*DIRECTIONS:* Put everything from the line containing "Project [705, 473]" down to the end of the records into a JSON list of strings, one string per line, with blank lines omitted.

····················

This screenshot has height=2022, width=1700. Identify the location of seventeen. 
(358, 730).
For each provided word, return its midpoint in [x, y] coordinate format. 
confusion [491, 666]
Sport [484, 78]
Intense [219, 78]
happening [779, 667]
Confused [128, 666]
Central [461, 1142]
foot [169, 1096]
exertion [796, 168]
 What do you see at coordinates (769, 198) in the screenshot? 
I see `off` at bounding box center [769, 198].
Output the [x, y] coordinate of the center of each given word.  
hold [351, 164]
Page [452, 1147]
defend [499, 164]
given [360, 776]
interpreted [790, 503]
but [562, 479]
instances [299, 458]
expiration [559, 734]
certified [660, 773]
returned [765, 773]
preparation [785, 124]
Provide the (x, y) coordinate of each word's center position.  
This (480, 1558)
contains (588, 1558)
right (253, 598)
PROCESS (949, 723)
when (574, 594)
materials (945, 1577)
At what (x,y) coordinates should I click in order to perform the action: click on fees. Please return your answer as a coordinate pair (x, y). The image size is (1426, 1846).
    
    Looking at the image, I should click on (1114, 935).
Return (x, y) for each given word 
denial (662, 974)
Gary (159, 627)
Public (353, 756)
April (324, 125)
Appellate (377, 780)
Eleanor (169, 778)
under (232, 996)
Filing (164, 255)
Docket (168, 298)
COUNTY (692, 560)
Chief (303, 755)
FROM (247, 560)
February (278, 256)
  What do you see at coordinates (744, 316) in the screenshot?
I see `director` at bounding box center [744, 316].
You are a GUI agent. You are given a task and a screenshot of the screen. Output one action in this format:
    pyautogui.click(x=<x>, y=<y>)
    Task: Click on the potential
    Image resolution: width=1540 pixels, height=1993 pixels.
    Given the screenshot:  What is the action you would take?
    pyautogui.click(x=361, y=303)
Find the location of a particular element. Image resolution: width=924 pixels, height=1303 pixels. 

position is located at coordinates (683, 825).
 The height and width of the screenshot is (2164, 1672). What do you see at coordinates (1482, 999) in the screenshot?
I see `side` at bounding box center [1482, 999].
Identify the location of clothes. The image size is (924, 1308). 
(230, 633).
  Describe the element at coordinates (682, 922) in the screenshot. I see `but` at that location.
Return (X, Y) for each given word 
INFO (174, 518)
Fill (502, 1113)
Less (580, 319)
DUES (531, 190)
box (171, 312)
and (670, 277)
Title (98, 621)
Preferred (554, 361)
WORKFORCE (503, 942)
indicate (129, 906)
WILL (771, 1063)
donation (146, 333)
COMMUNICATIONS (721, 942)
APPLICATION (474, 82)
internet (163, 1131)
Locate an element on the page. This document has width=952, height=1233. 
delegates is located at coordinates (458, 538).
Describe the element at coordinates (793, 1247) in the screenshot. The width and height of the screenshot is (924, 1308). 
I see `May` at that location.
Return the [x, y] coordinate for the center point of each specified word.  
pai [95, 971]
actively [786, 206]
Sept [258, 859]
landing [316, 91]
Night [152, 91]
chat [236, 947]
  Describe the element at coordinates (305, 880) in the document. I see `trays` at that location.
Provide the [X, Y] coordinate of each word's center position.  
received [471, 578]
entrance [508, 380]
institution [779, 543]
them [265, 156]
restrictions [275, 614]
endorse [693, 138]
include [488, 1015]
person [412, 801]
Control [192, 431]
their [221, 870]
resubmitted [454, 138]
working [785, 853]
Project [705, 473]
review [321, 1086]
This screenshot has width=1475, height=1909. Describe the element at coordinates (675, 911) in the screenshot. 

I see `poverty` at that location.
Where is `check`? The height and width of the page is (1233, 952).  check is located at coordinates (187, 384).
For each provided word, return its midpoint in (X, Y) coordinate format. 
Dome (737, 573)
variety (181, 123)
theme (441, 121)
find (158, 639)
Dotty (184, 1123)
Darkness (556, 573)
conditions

····················

*TASK OUTPUT:*
[
  "Project [705, 473]",
  "review [321, 1086]",
  "This screenshot has width=1475, height=1909. Describe the element at coordinates (675, 911) in the screenshot. ",
  "I see `poverty` at that location.",
  "Where is `check`? The height and width of the page is (1233, 952).  check is located at coordinates (187, 384).",
  "For each provided word, return its midpoint in (X, Y) coordinate format. ",
  "Dome (737, 573)",
  "variety (181, 123)",
  "theme (441, 121)",
  "find (158, 639)",
  "Dotty (184, 1123)",
  "Darkness (556, 573)",
  "conditions"
]